# [Set task]
Put these lines into a Markdown table with the columns "No." and "Line", numbering the rows and leaving out blank lines.

# [Stored records]

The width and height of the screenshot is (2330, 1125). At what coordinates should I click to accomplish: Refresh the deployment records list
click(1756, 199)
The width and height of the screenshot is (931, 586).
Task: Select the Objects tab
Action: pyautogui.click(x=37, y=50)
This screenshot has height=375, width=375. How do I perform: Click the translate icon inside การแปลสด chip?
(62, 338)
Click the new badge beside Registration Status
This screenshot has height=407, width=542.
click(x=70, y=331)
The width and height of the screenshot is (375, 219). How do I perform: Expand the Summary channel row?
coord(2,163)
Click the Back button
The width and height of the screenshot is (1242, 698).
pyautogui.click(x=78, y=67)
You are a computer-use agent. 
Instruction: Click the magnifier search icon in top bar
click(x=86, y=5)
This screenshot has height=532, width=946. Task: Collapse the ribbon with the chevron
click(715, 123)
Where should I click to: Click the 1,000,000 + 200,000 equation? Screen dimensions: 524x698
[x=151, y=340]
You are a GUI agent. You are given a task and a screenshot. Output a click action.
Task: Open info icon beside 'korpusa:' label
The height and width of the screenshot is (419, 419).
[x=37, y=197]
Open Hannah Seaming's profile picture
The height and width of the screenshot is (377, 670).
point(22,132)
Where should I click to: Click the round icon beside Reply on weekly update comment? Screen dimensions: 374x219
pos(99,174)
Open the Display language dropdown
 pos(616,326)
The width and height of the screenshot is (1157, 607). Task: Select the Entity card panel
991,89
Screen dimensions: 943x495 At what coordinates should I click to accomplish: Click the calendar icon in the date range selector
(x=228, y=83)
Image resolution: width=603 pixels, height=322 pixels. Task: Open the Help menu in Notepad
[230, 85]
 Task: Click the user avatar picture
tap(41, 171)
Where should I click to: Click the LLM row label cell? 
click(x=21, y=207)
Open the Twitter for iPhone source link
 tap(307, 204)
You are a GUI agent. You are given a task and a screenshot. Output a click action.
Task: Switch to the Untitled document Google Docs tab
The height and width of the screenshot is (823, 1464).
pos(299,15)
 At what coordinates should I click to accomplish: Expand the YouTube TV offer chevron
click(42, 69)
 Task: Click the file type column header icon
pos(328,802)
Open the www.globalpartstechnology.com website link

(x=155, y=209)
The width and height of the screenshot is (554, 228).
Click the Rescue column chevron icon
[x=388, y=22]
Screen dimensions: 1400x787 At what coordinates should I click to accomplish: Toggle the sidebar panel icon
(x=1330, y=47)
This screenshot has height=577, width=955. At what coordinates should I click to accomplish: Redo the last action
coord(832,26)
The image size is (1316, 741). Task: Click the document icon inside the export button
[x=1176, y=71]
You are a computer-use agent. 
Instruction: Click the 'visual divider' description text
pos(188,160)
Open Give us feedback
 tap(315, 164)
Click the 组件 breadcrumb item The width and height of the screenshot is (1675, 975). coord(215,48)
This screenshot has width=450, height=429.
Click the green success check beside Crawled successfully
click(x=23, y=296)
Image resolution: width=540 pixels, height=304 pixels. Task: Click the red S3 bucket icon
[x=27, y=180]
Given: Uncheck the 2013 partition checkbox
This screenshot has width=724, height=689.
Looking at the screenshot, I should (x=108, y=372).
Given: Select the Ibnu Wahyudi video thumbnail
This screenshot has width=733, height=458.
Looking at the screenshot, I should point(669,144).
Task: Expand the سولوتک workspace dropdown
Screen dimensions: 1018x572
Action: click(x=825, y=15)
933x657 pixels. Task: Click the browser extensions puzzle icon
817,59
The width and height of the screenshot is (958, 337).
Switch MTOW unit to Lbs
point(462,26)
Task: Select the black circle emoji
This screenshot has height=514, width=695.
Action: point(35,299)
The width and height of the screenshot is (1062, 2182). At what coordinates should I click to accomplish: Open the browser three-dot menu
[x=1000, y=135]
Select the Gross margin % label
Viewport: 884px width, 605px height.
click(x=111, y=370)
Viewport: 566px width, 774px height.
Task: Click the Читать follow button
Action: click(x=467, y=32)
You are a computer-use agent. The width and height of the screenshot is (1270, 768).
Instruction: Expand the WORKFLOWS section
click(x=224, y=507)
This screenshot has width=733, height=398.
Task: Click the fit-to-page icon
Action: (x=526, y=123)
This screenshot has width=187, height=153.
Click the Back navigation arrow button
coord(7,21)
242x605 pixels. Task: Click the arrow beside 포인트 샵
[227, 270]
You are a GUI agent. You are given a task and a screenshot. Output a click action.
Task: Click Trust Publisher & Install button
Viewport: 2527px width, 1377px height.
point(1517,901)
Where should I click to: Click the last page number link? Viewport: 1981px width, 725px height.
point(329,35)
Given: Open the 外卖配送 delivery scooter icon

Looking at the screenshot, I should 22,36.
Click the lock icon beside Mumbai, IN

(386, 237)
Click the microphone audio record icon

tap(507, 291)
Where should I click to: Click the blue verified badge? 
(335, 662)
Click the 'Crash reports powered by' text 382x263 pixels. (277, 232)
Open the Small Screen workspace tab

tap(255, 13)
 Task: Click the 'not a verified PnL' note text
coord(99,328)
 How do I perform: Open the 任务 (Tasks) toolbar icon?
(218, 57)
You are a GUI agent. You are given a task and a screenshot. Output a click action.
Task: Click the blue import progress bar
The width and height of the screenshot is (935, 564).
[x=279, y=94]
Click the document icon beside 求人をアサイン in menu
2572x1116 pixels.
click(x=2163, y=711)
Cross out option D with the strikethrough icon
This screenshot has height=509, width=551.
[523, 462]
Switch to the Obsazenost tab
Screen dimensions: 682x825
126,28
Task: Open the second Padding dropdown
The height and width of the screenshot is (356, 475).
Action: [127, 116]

# [Solution for this exercise]
| No. | Line |
|---|---|
| 1 | The width and height of the screenshot is (2330, 1125). At what coordinates should I click to accomplish: Refresh the deployment records list |
| 2 | click(1756, 199) |
| 3 | The width and height of the screenshot is (931, 586). |
| 4 | Task: Select the Objects tab |
| 5 | Action: pyautogui.click(x=37, y=50) |
| 6 | This screenshot has height=375, width=375. How do I perform: Click the translate icon inside การแปลสด chip? |
| 7 | (62, 338) |
| 8 | Click the new badge beside Registration Status |
| 9 | This screenshot has height=407, width=542. |
| 10 | click(x=70, y=331) |
| 11 | The width and height of the screenshot is (375, 219). How do I perform: Expand the Summary channel row? |
| 12 | coord(2,163) |
| 13 | Click the Back button |
| 14 | The width and height of the screenshot is (1242, 698). |
| 15 | pyautogui.click(x=78, y=67) |
| 16 | You are a computer-use agent.  |
| 17 | Instruction: Click the magnifier search icon in top bar |
| 18 | click(x=86, y=5) |
| 19 | This screenshot has height=532, width=946. Task: Collapse the ribbon with the chevron |
| 20 | click(715, 123) |
| 21 | Where should I click to: Click the 1,000,000 + 200,000 equation? Screen dimensions: 524x698 |
| 22 | [x=151, y=340] |
| 23 | You are a GUI agent. You are given a task and a screenshot. Output a click action. |
| 24 | Task: Open info icon beside 'korpusa:' label |
| 25 | The height and width of the screenshot is (419, 419). |
| 26 | [x=37, y=197] |
| 27 | Open Hannah Seaming's profile picture |
| 28 | The height and width of the screenshot is (377, 670). |
| 29 | point(22,132) |
| 30 | Where should I click to: Click the round icon beside Reply on weekly update comment? Screen dimensions: 374x219 |
| 31 | pos(99,174) |
| 32 | Open the Display language dropdown |
| 33 |  pos(616,326) |
| 34 | The width and height of the screenshot is (1157, 607). Task: Select the Entity card panel |
| 35 | 991,89 |
| 36 | Screen dimensions: 943x495 At what coordinates should I click to accomplish: Click the calendar icon in the date range selector |
| 37 | (x=228, y=83) |
| 38 | Image resolution: width=603 pixels, height=322 pixels. Task: Open the Help menu in Notepad |
| 39 | [230, 85] |
| 40 |  Task: Click the user avatar picture |
| 41 | tap(41, 171) |
| 42 | Where should I click to: Click the LLM row label cell?  |
| 43 | click(x=21, y=207) |
| 44 | Open the Twitter for iPhone source link |
| 45 |  tap(307, 204) |
| 46 | You are a GUI agent. You are given a task and a screenshot. Output a click action. |
| 47 | Task: Switch to the Untitled document Google Docs tab |
| 48 | The height and width of the screenshot is (823, 1464). |
| 49 | pos(299,15) |
| 50 |  At what coordinates should I click to accomplish: Expand the YouTube TV offer chevron |
| 51 | click(42, 69) |
| 52 |  Task: Click the file type column header icon |
| 53 | pos(328,802) |
| 54 | Open the www.globalpartstechnology.com website link |
| 55 | (x=155, y=209) |
| 56 | The width and height of the screenshot is (554, 228). |
| 57 | Click the Rescue column chevron icon |
| 58 | [x=388, y=22] |
| 59 | Screen dimensions: 1400x787 At what coordinates should I click to accomplish: Toggle the sidebar panel icon |
| 60 | (x=1330, y=47) |
| 61 | This screenshot has height=577, width=955. At what coordinates should I click to accomplish: Redo the last action |
| 62 | coord(832,26) |
| 63 | The image size is (1316, 741). Task: Click the document icon inside the export button |
| 64 | [x=1176, y=71] |
| 65 | You are a computer-use agent.  |
| 66 | Instruction: Click the 'visual divider' description text |
| 67 | pos(188,160) |
| 68 | Open Give us feedback |
| 69 |  tap(315, 164) |
| 70 | Click the 组件 breadcrumb item The width and height of the screenshot is (1675, 975). coord(215,48) |
| 71 | This screenshot has width=450, height=429. |
| 72 | Click the green success check beside Crawled successfully |
| 73 | click(x=23, y=296) |
| 74 | Image resolution: width=540 pixels, height=304 pixels. Task: Click the red S3 bucket icon |
| 75 | [x=27, y=180] |
| 76 | Given: Uncheck the 2013 partition checkbox |
| 77 | This screenshot has width=724, height=689. |
| 78 | Looking at the screenshot, I should (x=108, y=372). |
| 79 | Given: Select the Ibnu Wahyudi video thumbnail |
| 80 | This screenshot has width=733, height=458. |
| 81 | Looking at the screenshot, I should point(669,144). |
| 82 | Task: Expand the سولوتک workspace dropdown |
| 83 | Screen dimensions: 1018x572 |
| 84 | Action: click(x=825, y=15) |
| 85 | 933x657 pixels. Task: Click the browser extensions puzzle icon |
| 86 | 817,59 |
| 87 | The width and height of the screenshot is (958, 337). |
| 88 | Switch MTOW unit to Lbs |
| 89 | point(462,26) |
| 90 | Task: Select the black circle emoji |
| 91 | This screenshot has height=514, width=695. |
| 92 | Action: point(35,299) |
| 93 | The width and height of the screenshot is (1062, 2182). At what coordinates should I click to accomplish: Open the browser three-dot menu |
| 94 | [x=1000, y=135] |
| 95 | Select the Gross margin % label |
| 96 | Viewport: 884px width, 605px height. |
| 97 | click(x=111, y=370) |
| 98 | Viewport: 566px width, 774px height. |
| 99 | Task: Click the Читать follow button |
| 100 | Action: click(x=467, y=32) |
| 101 | You are a computer-use agent. The width and height of the screenshot is (1270, 768). |
| 102 | Instruction: Expand the WORKFLOWS section |
| 103 | click(x=224, y=507) |
| 104 | This screenshot has width=733, height=398. |
| 105 | Task: Click the fit-to-page icon |
| 106 | Action: (x=526, y=123) |
| 107 | This screenshot has width=187, height=153. |
| 108 | Click the Back navigation arrow button |
| 109 | coord(7,21) |
| 110 | 242x605 pixels. Task: Click the arrow beside 포인트 샵 |
| 111 | [227, 270] |
| 112 | You are a GUI agent. You are given a task and a screenshot. Output a click action. |
| 113 | Task: Click Trust Publisher & Install button |
| 114 | Viewport: 2527px width, 1377px height. |
| 115 | point(1517,901) |
| 116 | Where should I click to: Click the last page number link? Viewport: 1981px width, 725px height. |
| 117 | point(329,35) |
| 118 | Given: Open the 外卖配送 delivery scooter icon |
| 119 | Looking at the screenshot, I should 22,36. |
| 120 | Click the lock icon beside Mumbai, IN |
| 121 | (386, 237) |
| 122 | Click the microphone audio record icon |
| 123 | tap(507, 291) |
| 124 | Where should I click to: Click the blue verified badge?  |
| 125 | (335, 662) |
| 126 | Click the 'Crash reports powered by' text 382x263 pixels. (277, 232) |
| 127 | Open the Small Screen workspace tab |
| 128 | tap(255, 13) |
| 129 |  Task: Click the 'not a verified PnL' note text |
| 130 | coord(99,328) |
| 131 |  How do I perform: Open the 任务 (Tasks) toolbar icon? |
| 132 | (218, 57) |
| 133 | You are a GUI agent. You are given a task and a screenshot. Output a click action. |
| 134 | Task: Click the blue import progress bar |
| 135 | The width and height of the screenshot is (935, 564). |
| 136 | [x=279, y=94] |
| 137 | Click the document icon beside 求人をアサイン in menu |
| 138 | 2572x1116 pixels. |
| 139 | click(x=2163, y=711) |
| 140 | Cross out option D with the strikethrough icon |
| 141 | This screenshot has height=509, width=551. |
| 142 | [523, 462] |
| 143 | Switch to the Obsazenost tab |
| 144 | Screen dimensions: 682x825 |
| 145 | 126,28 |
| 146 | Task: Open the second Padding dropdown |
| 147 | The height and width of the screenshot is (356, 475). |
| 148 | Action: [127, 116] |